> **Required action**:
List all lines of the data containing the word "computer".

> **Data records**:
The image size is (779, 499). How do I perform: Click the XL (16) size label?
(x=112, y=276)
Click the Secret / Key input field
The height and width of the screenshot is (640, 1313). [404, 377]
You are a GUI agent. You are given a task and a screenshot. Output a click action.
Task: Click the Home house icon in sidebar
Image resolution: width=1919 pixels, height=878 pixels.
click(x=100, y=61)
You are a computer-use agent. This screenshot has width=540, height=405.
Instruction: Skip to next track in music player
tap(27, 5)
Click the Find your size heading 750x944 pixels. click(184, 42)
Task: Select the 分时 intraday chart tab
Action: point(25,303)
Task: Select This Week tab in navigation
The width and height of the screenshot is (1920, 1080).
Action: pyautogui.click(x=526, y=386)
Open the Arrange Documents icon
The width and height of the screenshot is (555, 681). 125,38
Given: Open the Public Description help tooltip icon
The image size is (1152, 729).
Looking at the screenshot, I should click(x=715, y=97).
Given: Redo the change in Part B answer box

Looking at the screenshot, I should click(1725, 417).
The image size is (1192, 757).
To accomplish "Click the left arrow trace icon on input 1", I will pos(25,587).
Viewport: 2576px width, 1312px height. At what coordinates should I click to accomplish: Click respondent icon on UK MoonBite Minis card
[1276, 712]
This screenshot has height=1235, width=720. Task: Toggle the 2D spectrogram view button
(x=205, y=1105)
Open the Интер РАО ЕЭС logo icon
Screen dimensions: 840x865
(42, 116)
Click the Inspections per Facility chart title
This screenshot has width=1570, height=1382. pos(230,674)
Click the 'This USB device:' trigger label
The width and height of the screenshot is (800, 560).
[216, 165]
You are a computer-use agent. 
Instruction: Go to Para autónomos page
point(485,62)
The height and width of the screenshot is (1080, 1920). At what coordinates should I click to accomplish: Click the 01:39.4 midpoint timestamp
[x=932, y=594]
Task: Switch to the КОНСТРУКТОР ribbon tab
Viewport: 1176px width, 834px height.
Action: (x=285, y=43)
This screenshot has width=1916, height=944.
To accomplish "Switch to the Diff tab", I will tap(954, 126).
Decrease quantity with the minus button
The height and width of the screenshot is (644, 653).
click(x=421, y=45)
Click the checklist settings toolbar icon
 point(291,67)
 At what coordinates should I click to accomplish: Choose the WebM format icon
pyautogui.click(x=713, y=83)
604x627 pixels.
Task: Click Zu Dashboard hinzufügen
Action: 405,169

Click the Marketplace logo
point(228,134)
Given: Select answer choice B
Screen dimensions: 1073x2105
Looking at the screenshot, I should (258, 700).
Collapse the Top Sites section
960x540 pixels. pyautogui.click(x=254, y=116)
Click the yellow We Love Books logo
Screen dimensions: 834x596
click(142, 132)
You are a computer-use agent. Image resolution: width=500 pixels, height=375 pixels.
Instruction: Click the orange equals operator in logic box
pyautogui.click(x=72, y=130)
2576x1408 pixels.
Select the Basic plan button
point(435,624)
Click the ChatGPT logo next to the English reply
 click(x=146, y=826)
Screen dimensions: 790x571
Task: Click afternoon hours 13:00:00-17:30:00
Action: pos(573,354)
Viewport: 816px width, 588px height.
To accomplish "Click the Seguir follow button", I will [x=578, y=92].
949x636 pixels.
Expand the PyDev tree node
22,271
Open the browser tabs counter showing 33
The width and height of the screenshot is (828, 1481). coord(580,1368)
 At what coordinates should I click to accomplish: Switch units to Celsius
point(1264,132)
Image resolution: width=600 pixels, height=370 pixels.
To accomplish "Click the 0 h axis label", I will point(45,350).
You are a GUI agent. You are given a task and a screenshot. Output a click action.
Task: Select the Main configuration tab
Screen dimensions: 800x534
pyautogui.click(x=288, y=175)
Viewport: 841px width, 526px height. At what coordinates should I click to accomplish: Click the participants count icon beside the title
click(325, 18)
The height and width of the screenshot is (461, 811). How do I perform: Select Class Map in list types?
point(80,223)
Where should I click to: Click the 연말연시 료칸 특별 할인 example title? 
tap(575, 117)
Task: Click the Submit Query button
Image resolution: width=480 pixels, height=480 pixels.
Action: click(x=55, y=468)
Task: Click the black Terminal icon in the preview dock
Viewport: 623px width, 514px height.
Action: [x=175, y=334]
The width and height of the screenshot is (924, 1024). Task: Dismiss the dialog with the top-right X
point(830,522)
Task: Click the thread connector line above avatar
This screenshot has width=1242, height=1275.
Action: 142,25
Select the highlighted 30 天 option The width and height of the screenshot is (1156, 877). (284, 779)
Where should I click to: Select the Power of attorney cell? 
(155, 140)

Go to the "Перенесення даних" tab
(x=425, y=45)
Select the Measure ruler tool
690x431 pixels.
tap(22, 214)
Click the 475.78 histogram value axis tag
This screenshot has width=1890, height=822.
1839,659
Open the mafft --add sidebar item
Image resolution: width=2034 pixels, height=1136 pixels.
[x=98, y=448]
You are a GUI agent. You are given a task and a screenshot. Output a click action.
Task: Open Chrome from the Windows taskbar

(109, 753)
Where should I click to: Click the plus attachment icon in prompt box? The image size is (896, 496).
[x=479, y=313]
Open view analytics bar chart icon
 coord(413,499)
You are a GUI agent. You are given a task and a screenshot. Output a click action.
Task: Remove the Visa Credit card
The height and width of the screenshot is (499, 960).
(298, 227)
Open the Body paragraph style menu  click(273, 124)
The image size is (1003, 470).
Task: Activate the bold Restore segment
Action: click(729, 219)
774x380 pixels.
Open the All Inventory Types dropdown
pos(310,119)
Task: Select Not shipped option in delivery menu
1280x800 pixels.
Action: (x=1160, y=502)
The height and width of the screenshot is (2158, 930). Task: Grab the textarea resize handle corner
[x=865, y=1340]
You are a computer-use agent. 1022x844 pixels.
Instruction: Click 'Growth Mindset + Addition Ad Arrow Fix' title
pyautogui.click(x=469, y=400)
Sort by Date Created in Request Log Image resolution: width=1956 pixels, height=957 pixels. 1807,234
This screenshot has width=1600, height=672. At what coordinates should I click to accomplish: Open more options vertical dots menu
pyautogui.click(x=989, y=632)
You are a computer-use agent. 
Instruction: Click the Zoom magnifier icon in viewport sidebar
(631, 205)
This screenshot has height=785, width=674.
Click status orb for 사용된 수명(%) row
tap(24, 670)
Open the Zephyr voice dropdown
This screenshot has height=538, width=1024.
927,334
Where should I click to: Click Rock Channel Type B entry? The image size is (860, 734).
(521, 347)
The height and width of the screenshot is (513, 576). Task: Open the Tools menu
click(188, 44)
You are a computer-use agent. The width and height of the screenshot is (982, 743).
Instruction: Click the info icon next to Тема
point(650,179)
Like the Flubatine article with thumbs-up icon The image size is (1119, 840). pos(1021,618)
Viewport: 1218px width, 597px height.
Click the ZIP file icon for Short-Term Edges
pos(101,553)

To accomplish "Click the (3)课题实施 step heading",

> **Result**:
You are a computer-use agent. This screenshot has width=540, height=405.
You are a computer-use agent. 
You are a computer-use agent. Image resolution: width=500 pixels, height=375 pixels.
You are a computer-use agent. 1022x844 pixels.
You are a computer-use agent. 
You are a computer-use agent. The width and height of the screenshot is (982, 743).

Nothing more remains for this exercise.